From the line containing "Screen dimensions: 1280x720" through the last line of the data, return those lines exactly as written and nothing more.

[Stored records]
※
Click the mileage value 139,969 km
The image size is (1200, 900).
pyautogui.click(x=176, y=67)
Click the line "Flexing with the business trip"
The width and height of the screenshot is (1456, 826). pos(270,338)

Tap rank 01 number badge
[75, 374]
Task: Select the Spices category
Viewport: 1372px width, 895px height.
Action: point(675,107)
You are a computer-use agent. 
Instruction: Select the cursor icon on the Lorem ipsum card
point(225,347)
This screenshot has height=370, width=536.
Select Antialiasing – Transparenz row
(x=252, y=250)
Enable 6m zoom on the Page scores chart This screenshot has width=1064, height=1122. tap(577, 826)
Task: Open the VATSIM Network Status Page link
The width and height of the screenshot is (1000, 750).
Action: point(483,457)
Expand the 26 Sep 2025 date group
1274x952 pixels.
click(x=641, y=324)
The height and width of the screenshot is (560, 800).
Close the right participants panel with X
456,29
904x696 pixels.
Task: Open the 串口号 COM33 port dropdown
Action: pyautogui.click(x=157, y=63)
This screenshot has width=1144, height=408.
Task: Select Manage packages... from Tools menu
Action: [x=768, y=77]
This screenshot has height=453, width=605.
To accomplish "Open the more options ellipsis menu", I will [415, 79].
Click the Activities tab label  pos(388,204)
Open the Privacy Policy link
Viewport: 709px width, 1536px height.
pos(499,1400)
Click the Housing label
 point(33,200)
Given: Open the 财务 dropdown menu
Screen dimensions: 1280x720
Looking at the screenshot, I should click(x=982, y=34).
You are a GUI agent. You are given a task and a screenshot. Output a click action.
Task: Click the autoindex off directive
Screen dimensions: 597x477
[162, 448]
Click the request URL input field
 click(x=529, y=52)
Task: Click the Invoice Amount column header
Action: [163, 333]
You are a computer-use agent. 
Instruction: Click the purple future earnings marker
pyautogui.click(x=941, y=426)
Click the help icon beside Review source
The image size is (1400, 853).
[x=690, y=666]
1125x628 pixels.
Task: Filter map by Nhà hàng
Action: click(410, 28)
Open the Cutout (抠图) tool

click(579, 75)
※
▸ **RESPONSE AREA**:
Screen dimensions: 1280x720
Looking at the screenshot, I should click(x=982, y=34).
You are a GUI agent. You are given a task and a screenshot. Output a click action.
Task: Click the autoindex off directive
Screen dimensions: 597x477
[162, 448]
Click the request URL input field
 click(x=529, y=52)
Task: Click the Invoice Amount column header
Action: [163, 333]
You are a computer-use agent. 
Instruction: Click the purple future earnings marker
pyautogui.click(x=941, y=426)
Click the help icon beside Review source
The image size is (1400, 853).
[x=690, y=666]
1125x628 pixels.
Task: Filter map by Nhà hàng
Action: click(410, 28)
Open the Cutout (抠图) tool

click(579, 75)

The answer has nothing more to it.